Palazzo Gambara: dei nobili al Municipio



L'esterno del palazzo
Fulcro dell’attività politica ed amministrativa del borgo di Verolanuova, il Palazzo Gambara, oggi sede del comune dal 1922, era la vecchia dimora della famiglia Gambara. Esso venne costruito a partire dal '500 per volontà dei due fratelli Gian Galeazzo e Brunoro.
Il complesso si sviluppa su tre piani esteticamente diversi, in quanto edificati in epoche storiche differenti.  L’elegante primo piano, considerato antica abitazione di Brunoro, è una porzione cinquecentesca abbellita da 10 raffinate colonne in marmo bianco di Botticino, che sorreggono delle arcate voltate ad arco a tutto sesto e una trabeazione decorata a stucchi. Il corpo centrale, riconducibile al ‘600, è un piano nobile che presenta una serie di colonne schiacciate.  Queste ultime, chiamate Lesene in quanto elementi decorativi e non portanti, si alternano ad ampie finestre sormontate da frontoni triangolari a linea spezzata.  Il piano superiore, piccolo in altezza, è del ‘700. Esso, tra una finestra e l’altra, mostra delle statue che raffigurano figure umane maschili e femminili che, in gergo tecnico, prendono rispettivamente il nome di cariatidi e telamoni.  Il progetto architettonico iniziale di questo importante sito fortificato, presentava l’entrata principale su quello che oggi è il giardino retrostante.

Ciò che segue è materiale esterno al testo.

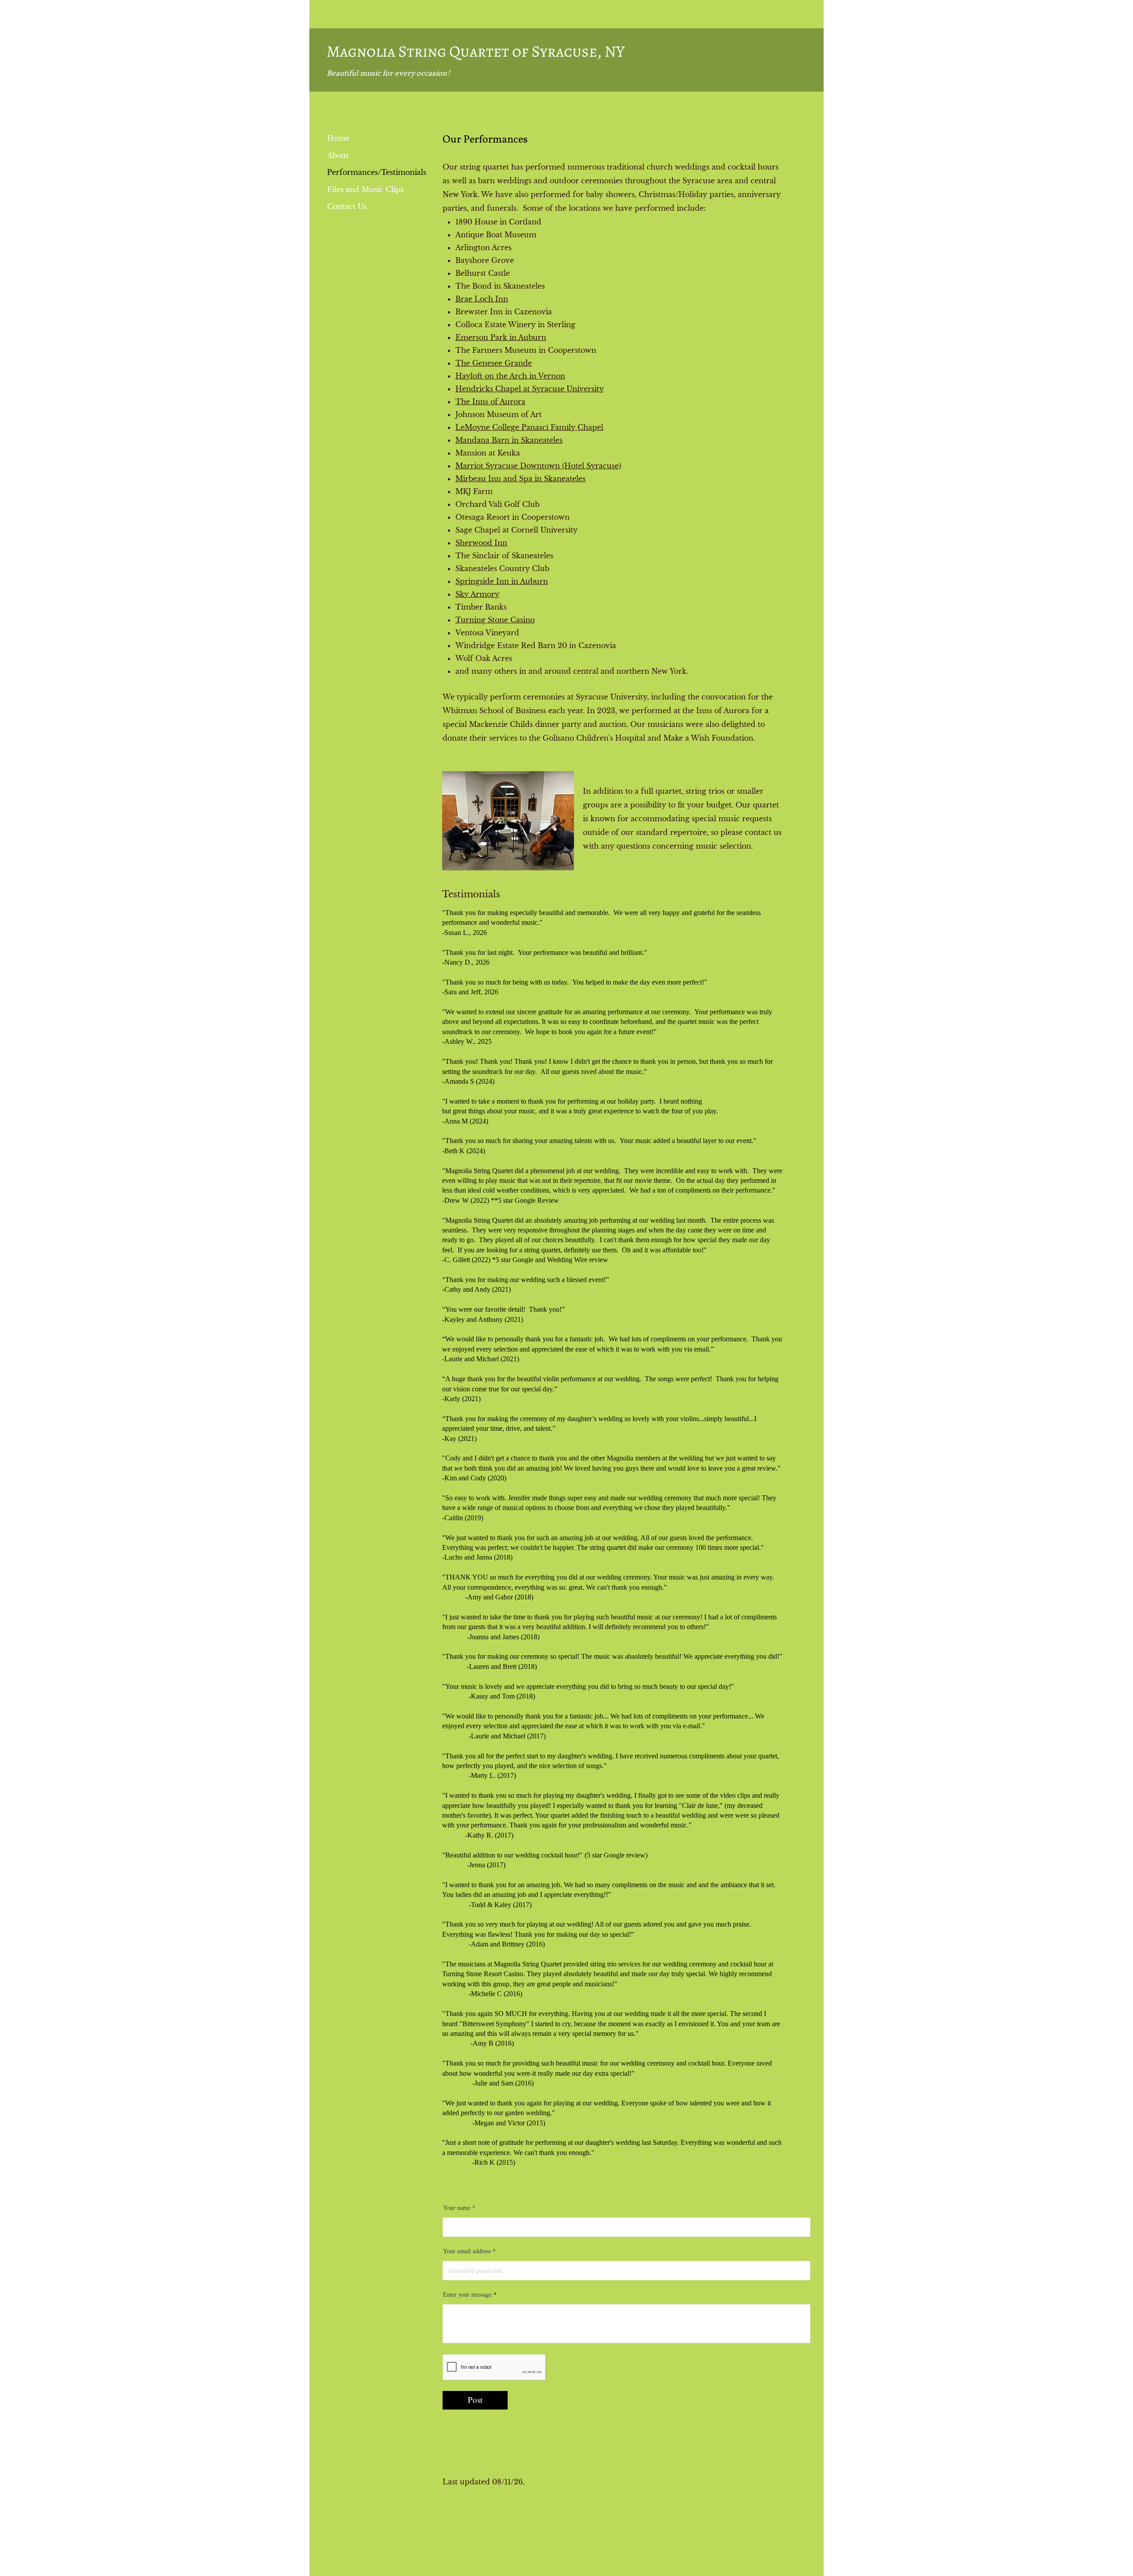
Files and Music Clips (365, 189)
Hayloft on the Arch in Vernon (510, 375)
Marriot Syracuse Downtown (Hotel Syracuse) (538, 465)
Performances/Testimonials (376, 172)
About (338, 155)
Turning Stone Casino (495, 619)
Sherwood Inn (481, 542)
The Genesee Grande (493, 363)
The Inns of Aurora (490, 401)
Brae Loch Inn (481, 298)
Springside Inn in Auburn (501, 581)
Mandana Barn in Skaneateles (509, 440)
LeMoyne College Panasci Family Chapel (529, 427)
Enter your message (467, 2294)
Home (338, 138)
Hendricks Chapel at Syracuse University (529, 388)
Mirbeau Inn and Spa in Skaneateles (520, 478)
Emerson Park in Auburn (500, 337)
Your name (456, 2208)
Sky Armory (477, 594)
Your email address (467, 2251)
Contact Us (346, 206)
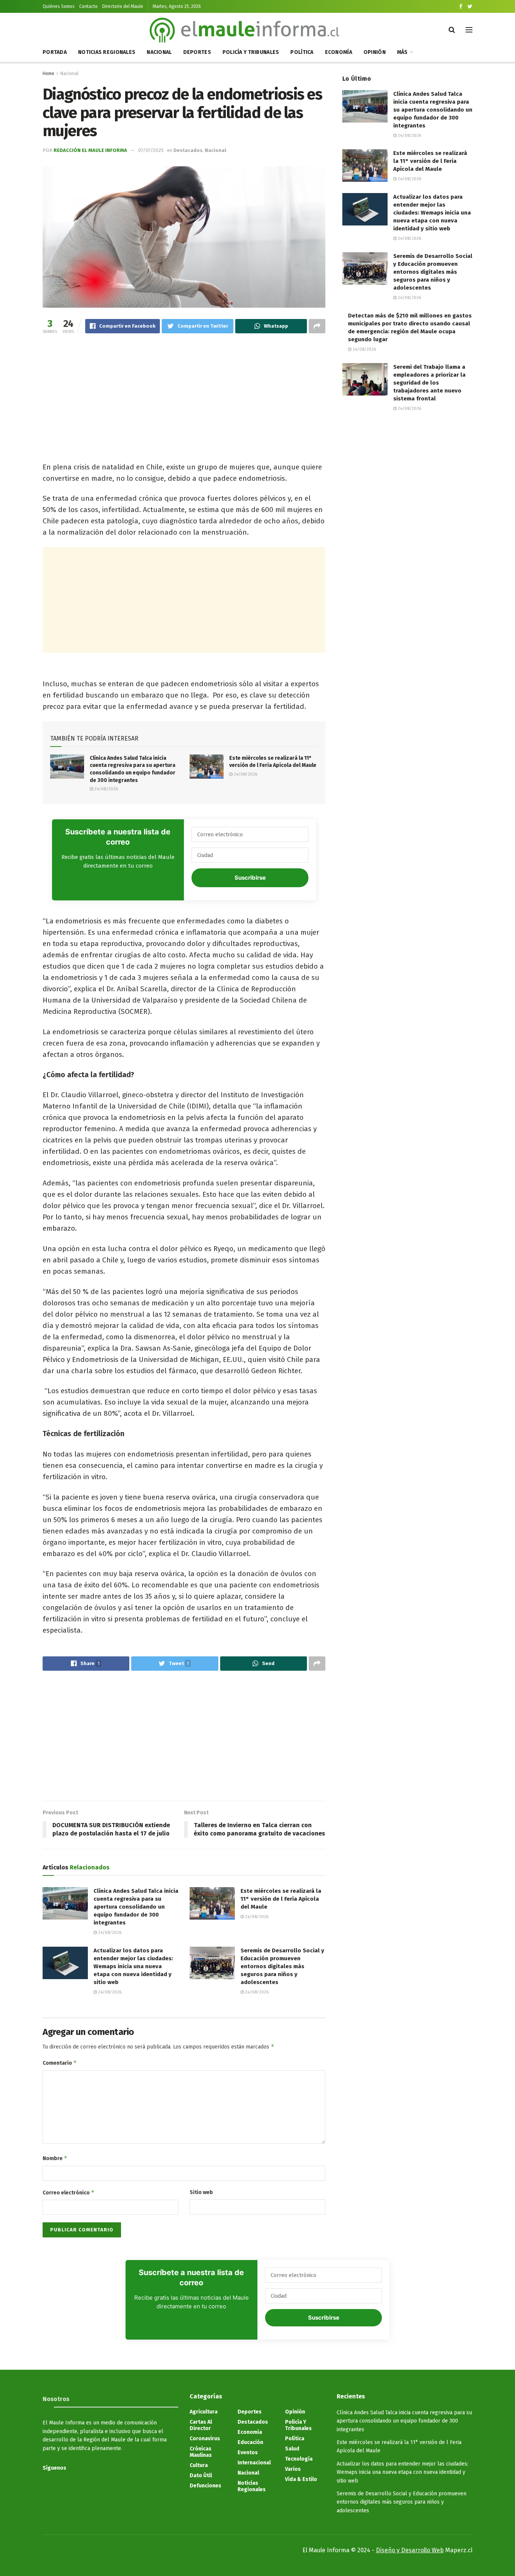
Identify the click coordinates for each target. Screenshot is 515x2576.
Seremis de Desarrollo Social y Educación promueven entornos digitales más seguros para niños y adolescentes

La facciata dell’edificio è rivolta verso l’attuale piazza comunale; queste due aree sono separate da un fosso. 
Entrando nella struttura troviamo un ampio scalone dell’800, il quale conduce alle stanze del municipio: l’ufficio anagrafe, la segreteria, gli uffici urbanistici, l’ufficio del sindaco, la sala delle riunioni e la sala del consiglio comunale.  L’idea iniziale prevedeva la presenza di ben 27 colonne sempre in marmo bianco di Botticino, ma non venne portata a termine; l’intento dei due fratelli era infatti quello di costruire un palazzo alto e significativo, per dimostrare la loro autorità.

STEMMI
Emblemi della famiglia sono il gambero di fiume e l’aquila. Nella struttura vi sono due tipologie di aquila che differiscono anche per valore: l’aquila a una testa (detta monocipite) del cinquecento, consacrata per fedeltà al Sacro Romano Impero e l’aquila a due teste (detta bicipite),  riconducibile a due date: 1538 (quando l'imperatore Carlo V assegna loro un riconoscimento) e 1578 (quando i Gambara giurano fedeltà, servizio, attenzione alla Repubblica Veneziana).

GALLERIA
Al secondo piano, nella galleria cinquecentesca, sono affissi gli affreschi staccati per consentire  i lavori per l'ascensore. Essi sono riconducibili ad alcuni artisti della scuola del pittore parmense Trotti. Una delle caratteristiche fondamentali è che presentano delle abitazioni in stile nordeuropeo e navi simili a quelle vichinghe, questo perché i Gambara avevano la possibilità di contattare non solo artisti locali come il Tiepolo, ma anche stranieri.
Molto appariscente è il soffitto interamente in legno e decorato con motivi  geometrici.

LA BIBLIOTECA
Particolare di una delle
pareti affrescate della biblioteca
Labiblioteca è diversa per stile rispetto al fronte articolato del palazzo, a cui è antecedente; è stata eretta attorno al 1100/1200. Era abitata dai monaci benedettini, che da Leno arrivarono a Verolanuova (paese chiamato anticamente Virola Alghise, dal signor Alghisio, figura importante del borgo); Verolanuova era infatti un possedimento dei monaci della Villa Badia di Leno. Successivamente però i religiosi si trasferirono nella località del San Donnino, dove costruirono una chiesetta oggi parzialmente inglobata in un’abitazione privata.